La stagione di Dybala: l'attesa e il piacere
Dopo lo stop di marzo 2025 si fa trovare pronto da Gasp. A gennaio un nuovo ko sembra porre fine alla sua storia a Roma, ma il finale da sogno cambia tutto: i tifosi ora aspettano il rinnovo, in arrivo
(MANCINI)
«Paulo, ma quando torni?». Un anno dopo, siamo ancora qui, con lo stesso leitmotiv che, nella testa dei tifosi, aveva aperto la stagione della Roma, e con il quale si è da poco chiusa. Il riferimento, ovviamente, è a Paulo Dybala, ma per raccontare l’annata 2025-26 dell’argentino bisogna risalire addirittura al 16 marzo 2025, alla lesione al tendine semitendinoso della coscia sinistra che lo aveva portato ad operarsi in primavera. Indisponibile nelle ultime partite con Ranieri in panchina, Dybala diventa il primo acquisto per la nuova Roma di Gasperini, mettendoci pochissimo per tornare a disposizione del tecnico che lo aveva lanciato a Palermo quando, poco più che ventenne, per tutti era “U Picciriddu”, il bambino. Se il volto sbarazzino può trarre in inganno, il fisico non mente: titolare nelle prime tre uscite stagionali della sua ultima annata romanista da contratto, dal 21 settembre è costretto a un primo stop; rientra per Fiorentina-Roma, gara di inizio ottobre che manda in sosta il campionato con i giallorossi in vetta. Con una condizione che tarda ad arrivare, il mese scorre senza momenti memorabili: uno solo, a livello personale, è il 200° gol in carriera segnato nel ko interno contro il Viktoria Plzen, in Europa League. A inizio novembre la Roma fa visita al Milan: nella sfida che vale il ruolo di “anti-Inter” la squadra di Gasperini parte fortissimo, e trascinata proprio dalla Joya mette all’angolo il Diavolo in casa propria. Incredibilmente la partita finisce 1-0, gol di Pavlovic, e nel finale di gara Dybala sbaglia il rigore del possibile pari, facendosi pure male.
Nonostante la delusione, la sensazione maturata in quei 90’ è che la Roma possa effettivamente giocarsela con le altre big, sensazione confermata dal buon rendimento mantenuto a novembre. Dybala inizia a dare più garanzie dal punto di vista fisico, con una sola assenza forzata tra fine novembre e fine gennaio. Con l’arrivo di Malen in inverno si intravede una potenziale coppia letale davanti, si inizia anche a parlare di rinnovo. Come all’andata, contro il Milan cambia tutto. Nel corso del match del 25 gennaio Paulo si fa male, e quello che sembrava dover essere uno stop di qualche settimana diviene un calvario che porta poi a un nuovo intervento, il 6 marzo. I margini per un rientro nel finale di stagione sono minimi, quelli per il rinnovo pressoché nulli. Sembra la fine, quella fine sventata un anno e mezzo prima con il “no” all’Arabia, che aveva portato i tifosi romanisti sotto casa di Paulo; quella fine ormai addirittura attesa da alcuni di quei tifosi (romanisti?): il malcontento popolare per il calo drastico della Roma, ad aprile fuori dalle coppe e lontana dalla Champions, si riversa anche su Paulo.

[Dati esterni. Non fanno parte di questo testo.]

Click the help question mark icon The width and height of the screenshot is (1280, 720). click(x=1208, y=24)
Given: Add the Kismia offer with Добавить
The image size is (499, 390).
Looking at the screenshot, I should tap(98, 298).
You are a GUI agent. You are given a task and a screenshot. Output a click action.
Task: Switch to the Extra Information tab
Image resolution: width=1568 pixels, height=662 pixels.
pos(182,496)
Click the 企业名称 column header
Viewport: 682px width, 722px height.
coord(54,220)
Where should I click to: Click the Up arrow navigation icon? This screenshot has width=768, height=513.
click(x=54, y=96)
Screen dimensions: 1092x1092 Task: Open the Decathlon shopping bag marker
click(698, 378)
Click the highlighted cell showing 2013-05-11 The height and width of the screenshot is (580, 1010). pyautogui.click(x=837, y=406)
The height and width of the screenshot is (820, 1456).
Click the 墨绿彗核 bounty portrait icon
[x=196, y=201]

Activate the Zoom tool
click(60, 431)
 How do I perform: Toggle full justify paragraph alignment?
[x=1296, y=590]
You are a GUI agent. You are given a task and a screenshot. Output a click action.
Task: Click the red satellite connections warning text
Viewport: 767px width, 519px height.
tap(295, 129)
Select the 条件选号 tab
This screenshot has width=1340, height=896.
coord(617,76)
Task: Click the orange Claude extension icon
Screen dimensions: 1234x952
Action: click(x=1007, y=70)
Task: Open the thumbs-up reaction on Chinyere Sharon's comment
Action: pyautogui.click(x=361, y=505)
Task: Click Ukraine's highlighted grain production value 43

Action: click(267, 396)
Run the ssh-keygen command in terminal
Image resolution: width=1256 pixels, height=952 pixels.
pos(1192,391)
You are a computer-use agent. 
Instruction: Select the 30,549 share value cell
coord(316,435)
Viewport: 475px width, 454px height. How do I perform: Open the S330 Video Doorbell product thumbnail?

Incredibilmente, la squadra di Gasp vince sei delle ultime sette partite di campionato, nelle ultime quattro Paulo torna in campo e, insieme a Malen, si prende sulle spalle l’attacco. Dopo la vittoria allo scadere contro il Parma lascia intendere la sua volontà per un rinnovo che due settimane più tardi appare più vicino che mai, grazie al ritorno della Roma in Champions League. Contro il Verona, all’ultima giornata, realizza un assist tra genio e sregolatezza per Malen, dimostrando che forse sì, “U Picciriddu” ora sarà pure un uomo e un padre di quasi 33 anni, ma la tecnica no, quella non invecchia; e soprattutto che la coppia con Donyell merita di calcare i palcoscenici più importanti, quelli riconquistati quest’anno. E allora, visto il contratto attualmente scaduto, in attesa dell’annuncio del rinnovo la domanda dei tifosi resta la stessa: «Paulo, ma quando torni?». Questa volta però ha un sapore diverso.